The council also heard from Malheur County Undersheriff Brian Wolfe regarding the amount of Vale calls processed since the beginning of the year — 1,012. Wolfe said he has seen an increase in identity theft, with three incidents reported since January. Wolfe also spoke about how Vale has responded to increased gang activity in the past. Wolfe said gang members were under the impression Vale was a safe haven for gang activity since they believed there were few deputies patrolling the area. This caused the sheriff’s office to increase walking and biking patrols in the area, since those two modes of transportation are harder to spot, in an effort to dispel that theory.

“They decided (Vale) wasn’t big enough for the both of us,” he said. “And we weren’t leaving.”

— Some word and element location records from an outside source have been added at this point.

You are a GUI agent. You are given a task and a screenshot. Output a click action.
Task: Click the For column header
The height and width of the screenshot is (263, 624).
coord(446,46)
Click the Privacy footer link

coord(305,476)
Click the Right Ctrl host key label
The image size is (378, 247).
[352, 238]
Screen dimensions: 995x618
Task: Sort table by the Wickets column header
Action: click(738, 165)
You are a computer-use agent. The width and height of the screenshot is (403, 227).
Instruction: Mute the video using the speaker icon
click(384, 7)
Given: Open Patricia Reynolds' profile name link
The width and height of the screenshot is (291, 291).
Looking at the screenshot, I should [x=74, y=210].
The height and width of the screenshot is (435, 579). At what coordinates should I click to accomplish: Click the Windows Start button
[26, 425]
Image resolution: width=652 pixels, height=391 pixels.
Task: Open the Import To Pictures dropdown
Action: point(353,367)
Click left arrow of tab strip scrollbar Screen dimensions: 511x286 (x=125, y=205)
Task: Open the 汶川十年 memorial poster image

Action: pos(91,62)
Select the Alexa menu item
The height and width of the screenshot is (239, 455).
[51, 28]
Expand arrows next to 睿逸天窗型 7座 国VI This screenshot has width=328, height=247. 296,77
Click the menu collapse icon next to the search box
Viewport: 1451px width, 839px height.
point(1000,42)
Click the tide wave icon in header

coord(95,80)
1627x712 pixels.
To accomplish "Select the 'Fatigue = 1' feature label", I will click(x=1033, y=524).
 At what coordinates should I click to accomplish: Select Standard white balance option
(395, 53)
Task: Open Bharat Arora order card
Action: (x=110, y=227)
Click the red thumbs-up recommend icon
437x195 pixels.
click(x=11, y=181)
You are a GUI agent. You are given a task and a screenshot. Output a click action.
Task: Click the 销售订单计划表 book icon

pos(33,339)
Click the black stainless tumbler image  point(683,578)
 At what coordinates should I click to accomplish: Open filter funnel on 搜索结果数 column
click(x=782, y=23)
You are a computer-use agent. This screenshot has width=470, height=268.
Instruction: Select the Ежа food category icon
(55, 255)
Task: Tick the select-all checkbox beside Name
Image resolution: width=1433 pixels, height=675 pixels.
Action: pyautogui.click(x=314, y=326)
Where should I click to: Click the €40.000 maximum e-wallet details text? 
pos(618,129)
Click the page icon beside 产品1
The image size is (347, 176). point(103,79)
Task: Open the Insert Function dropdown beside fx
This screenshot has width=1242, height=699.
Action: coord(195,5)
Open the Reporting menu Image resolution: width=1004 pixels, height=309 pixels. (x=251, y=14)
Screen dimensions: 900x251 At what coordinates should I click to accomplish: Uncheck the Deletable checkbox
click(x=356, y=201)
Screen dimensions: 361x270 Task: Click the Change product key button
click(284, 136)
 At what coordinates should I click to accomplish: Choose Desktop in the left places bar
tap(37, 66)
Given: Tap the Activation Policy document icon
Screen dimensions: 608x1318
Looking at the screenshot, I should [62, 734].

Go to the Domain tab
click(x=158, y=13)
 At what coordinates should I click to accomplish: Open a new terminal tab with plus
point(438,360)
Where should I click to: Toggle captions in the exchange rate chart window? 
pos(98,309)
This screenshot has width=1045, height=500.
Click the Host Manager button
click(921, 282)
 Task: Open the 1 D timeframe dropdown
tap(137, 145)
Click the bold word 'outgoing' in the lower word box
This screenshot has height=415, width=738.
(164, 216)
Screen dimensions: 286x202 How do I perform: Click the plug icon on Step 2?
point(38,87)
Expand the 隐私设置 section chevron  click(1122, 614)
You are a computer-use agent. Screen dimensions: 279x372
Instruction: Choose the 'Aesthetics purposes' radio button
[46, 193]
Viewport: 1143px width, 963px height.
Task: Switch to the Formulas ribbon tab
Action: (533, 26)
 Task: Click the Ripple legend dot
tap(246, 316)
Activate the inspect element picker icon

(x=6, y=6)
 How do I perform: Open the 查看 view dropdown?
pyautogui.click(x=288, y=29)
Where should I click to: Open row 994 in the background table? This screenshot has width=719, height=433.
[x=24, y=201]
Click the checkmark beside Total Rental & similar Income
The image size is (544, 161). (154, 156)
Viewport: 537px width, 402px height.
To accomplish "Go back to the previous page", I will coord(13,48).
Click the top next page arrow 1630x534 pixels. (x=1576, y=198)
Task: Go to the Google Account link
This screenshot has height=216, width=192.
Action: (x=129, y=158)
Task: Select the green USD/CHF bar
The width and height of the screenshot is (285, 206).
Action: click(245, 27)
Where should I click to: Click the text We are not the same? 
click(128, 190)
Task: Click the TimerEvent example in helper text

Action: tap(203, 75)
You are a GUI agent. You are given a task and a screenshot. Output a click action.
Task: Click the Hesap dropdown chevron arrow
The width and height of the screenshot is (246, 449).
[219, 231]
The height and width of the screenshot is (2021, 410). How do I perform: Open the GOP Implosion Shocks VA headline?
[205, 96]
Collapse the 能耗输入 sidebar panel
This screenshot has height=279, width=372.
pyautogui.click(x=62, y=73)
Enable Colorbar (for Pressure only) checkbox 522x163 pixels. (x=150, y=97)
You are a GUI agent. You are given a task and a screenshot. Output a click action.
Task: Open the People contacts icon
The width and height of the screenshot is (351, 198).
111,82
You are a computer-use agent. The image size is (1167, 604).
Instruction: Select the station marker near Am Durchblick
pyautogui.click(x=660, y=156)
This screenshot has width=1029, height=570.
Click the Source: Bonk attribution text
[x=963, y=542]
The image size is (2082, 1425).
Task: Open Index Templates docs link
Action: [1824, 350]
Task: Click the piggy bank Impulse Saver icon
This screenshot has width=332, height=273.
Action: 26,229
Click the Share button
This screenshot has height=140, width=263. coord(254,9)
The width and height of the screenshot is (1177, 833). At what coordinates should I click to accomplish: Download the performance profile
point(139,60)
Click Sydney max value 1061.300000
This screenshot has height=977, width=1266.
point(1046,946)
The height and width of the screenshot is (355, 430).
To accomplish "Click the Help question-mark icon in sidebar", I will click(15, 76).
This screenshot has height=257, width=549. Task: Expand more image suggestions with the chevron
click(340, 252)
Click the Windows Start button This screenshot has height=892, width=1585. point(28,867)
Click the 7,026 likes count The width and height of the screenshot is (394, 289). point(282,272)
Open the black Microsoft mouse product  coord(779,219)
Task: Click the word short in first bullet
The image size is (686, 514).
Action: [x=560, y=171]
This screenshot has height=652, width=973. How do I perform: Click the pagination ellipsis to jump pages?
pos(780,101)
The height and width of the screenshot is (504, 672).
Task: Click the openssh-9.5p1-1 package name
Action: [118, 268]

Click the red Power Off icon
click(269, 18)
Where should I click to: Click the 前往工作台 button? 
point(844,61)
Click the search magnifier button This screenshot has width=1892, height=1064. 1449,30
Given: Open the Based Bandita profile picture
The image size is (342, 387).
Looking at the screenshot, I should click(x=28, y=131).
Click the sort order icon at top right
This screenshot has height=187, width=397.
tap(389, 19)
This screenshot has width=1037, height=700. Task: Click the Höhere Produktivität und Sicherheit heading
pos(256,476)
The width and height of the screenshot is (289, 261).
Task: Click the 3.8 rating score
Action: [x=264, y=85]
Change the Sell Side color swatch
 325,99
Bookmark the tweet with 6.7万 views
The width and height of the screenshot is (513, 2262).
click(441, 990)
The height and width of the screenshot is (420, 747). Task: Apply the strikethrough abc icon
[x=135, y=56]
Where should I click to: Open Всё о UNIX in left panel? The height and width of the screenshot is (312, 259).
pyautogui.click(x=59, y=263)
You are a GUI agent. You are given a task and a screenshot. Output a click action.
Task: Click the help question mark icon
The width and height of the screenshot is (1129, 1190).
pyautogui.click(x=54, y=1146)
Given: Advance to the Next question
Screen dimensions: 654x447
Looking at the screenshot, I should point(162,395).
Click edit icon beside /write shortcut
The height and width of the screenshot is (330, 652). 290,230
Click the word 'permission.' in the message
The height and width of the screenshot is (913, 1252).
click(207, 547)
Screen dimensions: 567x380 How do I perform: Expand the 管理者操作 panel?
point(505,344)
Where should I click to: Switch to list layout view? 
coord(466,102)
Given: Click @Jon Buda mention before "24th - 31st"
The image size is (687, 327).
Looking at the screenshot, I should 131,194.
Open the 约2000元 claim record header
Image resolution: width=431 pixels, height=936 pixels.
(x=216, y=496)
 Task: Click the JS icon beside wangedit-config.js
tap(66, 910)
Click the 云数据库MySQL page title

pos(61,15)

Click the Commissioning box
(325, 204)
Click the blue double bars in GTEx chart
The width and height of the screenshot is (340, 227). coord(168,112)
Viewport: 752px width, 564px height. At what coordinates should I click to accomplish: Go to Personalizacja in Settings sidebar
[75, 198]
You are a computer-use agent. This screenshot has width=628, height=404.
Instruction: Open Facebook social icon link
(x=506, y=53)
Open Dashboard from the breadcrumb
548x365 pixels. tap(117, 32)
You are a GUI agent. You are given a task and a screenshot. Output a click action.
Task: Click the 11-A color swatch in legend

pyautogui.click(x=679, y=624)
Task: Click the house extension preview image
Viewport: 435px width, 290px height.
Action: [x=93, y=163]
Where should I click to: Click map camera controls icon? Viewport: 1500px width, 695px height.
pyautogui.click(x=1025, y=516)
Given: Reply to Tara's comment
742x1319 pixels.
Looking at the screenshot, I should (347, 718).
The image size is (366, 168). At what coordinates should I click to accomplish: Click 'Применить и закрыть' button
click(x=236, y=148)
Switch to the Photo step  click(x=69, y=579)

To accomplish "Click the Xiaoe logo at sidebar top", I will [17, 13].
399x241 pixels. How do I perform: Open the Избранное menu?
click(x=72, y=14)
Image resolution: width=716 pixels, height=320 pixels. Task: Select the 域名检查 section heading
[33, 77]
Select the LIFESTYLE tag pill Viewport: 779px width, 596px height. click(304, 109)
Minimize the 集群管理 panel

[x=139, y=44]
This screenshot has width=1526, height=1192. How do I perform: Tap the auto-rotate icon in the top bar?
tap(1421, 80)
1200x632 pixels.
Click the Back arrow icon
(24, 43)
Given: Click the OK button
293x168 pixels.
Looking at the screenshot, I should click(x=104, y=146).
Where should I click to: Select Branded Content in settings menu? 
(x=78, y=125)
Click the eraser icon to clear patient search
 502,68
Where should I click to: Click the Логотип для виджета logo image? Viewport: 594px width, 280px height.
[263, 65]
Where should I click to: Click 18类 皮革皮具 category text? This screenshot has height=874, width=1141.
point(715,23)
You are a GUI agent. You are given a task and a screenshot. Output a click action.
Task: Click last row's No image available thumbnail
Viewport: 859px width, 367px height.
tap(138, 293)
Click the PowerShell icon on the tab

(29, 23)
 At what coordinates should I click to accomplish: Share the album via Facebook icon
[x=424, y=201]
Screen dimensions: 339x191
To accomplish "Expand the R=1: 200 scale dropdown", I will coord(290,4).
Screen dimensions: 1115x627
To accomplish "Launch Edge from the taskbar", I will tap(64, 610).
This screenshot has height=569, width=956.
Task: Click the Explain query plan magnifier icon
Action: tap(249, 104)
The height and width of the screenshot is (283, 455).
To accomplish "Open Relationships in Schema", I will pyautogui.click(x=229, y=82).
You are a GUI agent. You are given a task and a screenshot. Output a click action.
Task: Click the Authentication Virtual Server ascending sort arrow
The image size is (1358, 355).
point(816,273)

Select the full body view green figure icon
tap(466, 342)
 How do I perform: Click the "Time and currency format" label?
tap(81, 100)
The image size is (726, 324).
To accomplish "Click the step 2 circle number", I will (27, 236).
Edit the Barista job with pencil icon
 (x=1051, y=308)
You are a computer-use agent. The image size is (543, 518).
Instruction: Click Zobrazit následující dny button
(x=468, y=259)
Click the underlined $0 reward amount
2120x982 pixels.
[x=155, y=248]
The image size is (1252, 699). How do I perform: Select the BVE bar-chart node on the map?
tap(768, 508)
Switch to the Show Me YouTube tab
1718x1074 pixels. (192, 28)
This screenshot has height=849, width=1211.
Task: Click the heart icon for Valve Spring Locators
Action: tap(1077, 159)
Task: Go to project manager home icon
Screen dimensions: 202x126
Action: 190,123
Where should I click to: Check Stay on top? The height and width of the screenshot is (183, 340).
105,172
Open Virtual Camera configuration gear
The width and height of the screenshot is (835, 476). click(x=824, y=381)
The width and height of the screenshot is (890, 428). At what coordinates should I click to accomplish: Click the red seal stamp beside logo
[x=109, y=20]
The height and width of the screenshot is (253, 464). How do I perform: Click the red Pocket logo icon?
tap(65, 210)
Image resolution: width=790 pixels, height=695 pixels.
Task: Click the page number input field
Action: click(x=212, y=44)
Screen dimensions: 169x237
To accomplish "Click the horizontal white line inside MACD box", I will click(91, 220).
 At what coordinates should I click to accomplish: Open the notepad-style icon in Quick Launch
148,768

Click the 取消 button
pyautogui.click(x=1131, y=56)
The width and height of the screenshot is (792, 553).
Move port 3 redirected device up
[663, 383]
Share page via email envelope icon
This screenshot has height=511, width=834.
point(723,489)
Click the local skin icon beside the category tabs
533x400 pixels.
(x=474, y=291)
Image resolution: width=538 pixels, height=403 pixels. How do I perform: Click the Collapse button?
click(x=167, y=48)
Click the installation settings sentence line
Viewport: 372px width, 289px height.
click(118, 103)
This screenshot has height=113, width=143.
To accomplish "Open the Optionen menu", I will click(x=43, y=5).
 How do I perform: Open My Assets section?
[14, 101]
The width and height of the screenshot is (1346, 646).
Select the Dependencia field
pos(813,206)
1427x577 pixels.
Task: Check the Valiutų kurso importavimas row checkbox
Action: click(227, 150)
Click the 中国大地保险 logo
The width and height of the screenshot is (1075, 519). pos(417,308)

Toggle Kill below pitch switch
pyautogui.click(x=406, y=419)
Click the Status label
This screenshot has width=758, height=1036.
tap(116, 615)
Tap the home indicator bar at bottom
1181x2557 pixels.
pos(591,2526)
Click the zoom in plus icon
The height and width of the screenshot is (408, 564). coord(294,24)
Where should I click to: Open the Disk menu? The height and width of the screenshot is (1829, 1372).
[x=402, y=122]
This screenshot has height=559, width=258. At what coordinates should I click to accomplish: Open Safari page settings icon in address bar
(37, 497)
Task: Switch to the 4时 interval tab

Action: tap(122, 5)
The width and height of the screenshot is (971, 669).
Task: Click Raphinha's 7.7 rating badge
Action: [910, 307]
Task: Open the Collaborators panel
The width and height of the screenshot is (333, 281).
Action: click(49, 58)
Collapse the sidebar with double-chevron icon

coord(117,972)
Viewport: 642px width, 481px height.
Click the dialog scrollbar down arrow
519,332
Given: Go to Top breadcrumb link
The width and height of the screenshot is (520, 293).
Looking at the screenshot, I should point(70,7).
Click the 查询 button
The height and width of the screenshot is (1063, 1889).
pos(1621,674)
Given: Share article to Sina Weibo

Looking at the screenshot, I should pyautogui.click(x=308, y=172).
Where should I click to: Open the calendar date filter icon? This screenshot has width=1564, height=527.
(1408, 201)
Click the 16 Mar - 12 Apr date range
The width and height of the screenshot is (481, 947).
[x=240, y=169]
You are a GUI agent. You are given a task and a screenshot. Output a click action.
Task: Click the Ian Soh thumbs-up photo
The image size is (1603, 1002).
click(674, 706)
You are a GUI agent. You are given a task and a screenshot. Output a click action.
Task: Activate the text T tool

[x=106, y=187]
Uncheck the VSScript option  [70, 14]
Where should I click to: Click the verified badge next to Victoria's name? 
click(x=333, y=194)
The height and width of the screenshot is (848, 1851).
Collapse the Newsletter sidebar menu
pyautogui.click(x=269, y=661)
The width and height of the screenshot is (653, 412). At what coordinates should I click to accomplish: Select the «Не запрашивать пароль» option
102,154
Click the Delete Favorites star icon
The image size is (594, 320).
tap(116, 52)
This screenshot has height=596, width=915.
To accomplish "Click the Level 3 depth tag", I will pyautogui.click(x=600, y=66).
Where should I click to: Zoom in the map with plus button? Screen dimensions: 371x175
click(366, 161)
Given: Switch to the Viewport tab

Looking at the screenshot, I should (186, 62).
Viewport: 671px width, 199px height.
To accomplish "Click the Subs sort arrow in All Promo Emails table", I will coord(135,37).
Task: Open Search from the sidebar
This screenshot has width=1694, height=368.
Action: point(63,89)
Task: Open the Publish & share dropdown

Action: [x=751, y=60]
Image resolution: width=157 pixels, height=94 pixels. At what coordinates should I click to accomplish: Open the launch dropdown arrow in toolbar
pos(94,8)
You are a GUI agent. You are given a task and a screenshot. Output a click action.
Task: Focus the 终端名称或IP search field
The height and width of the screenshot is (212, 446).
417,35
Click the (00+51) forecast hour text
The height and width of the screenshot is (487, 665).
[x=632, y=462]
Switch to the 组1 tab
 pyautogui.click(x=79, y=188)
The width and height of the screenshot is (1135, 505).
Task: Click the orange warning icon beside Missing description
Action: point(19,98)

Noticeably absent from the agenda was a proposed Lifeways secure residential treatment facility. This facility, which, if approved, would house eight mentally ill patients from across Oregon, was slated to appear again before the Planning and Zoning Commission Aug. 25, with the board planning to make a decision regarding the structure’s creation. However, the meeting was canceled after Barton learned the first public hearing on the subject could not take place until 45 days after he submitted paperwork detailing a potential rezoning of the property from commercial to either residential or public facility to the Oregon Department of Land Conservation and Development. City code, he said, presented a different timeline, which would require a revamp of that language in a later council session.

“The code is not in conjunction with the state requirements,” Barton said. “We’re going to have to change it.”

For the time being, Barton said he plans to mail out the necessary paperwork and then organize a public hearing on the issue sometime in October, after the 45 days have passed. The first hearing, he said, was voided by the procedural issue.